The archaeological site of Kalavasos lies in a dominant position to the west of the Vasilikos river valley, about 38 km southwest of Larnaka and 45 km south of Lefkosia. It can be seen from thehighway. According to local tradition the name goes back to 327 A.D. when St. Helen, the mother of of Constantine the Great stayed in a tent (Cyp: tenta) in this location during her visit to the island following the discovery of the Cross of the Crucifixion in Jerusalem.
The site of Kalavasos-Tenta was initially excavated in 1947 by P. Dikaios for the Department of Antiquities.
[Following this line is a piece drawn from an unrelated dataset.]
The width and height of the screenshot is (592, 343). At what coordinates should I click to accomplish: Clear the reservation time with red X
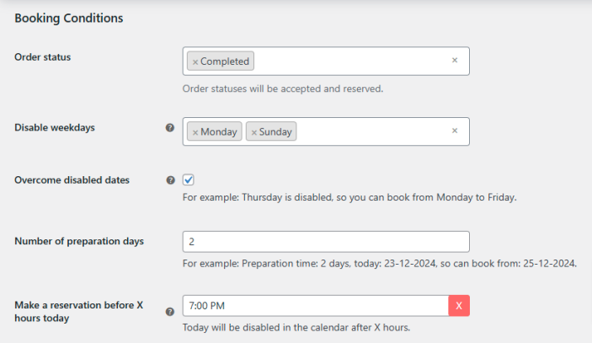459,306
Research stopped for many years until 1976 when the Vasilikos Valley Project commenced with the fieldwork of the Vasilikos Valley Project by the American Mission of the University of Brandeis under the direction of Prof. Ian Todd. The aim of the project, which is still in process, is to undertake multidisciplinary studies in the valley as a whole, including the area from the Kalavasos copper mines down to the coast.
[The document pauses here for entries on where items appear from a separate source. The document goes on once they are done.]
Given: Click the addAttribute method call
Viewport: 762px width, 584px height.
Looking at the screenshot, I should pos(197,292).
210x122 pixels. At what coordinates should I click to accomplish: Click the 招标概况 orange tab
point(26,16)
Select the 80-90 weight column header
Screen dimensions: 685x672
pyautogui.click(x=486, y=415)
Together with Choirokoitia, Kalavasos-Tenta provides evidence for the initial establishment, at the end of the 7th millennium B.C., of sedentary communities on the island, who originated from the neighbouring mainland. These communities developed an original civilisation: the Cypriote Aceramic Neolithic. The settlement is surrounded by walls and consists of a compound of buildings with simple circular or double circular ground plans built with sun-dried mudbrick or stone or a combination of both. The roof was flat and was made of a wooden frame consisting of branches, reeds, pisé and earth. The roofs were principally flat but some buildings had domed roofs. The interior of the buildings had double rectilinear piers, which supported a partial upper wooden floor, hearths and benches. The plastered surfaces of the walls were occasionally embellished with painted decoration as in the case of one house where the wall-painting depicting two human figures with upraised hands has survived. The dead were buried beneath the floor of houses or in the open space between domestic buildings.
Like Choirokitia, the inhabitants of Kalavasos-Tenta used diabase, a hard stone, for manufacturing stone vessels, which constitute a particular characteristic of the Cypriote Aceramic Neolithic. Picrolite a smooth green stone, found in abundance in the Kouris river-bed west of Lemesos, was used for jewellery-making. The civilisation of Kalavasos-Tenta suddenly vanished at the end of the Aceramic period simultaneously with Choirokoitia, and no adequate explanation has been given regarding its disappearance. Kalavasos-Tenta, like other Aceramic sites on the island, was abandoned and the island appears to have remained free from human presence for a long time, until the emergence of a new civilisation: the Ceramic Neolithic.
During 1994 and 1995 a pyramidal roof, financed by the Department of Antiquities and the A.G. Leventis Foundation, was constructed over the site for its better protection.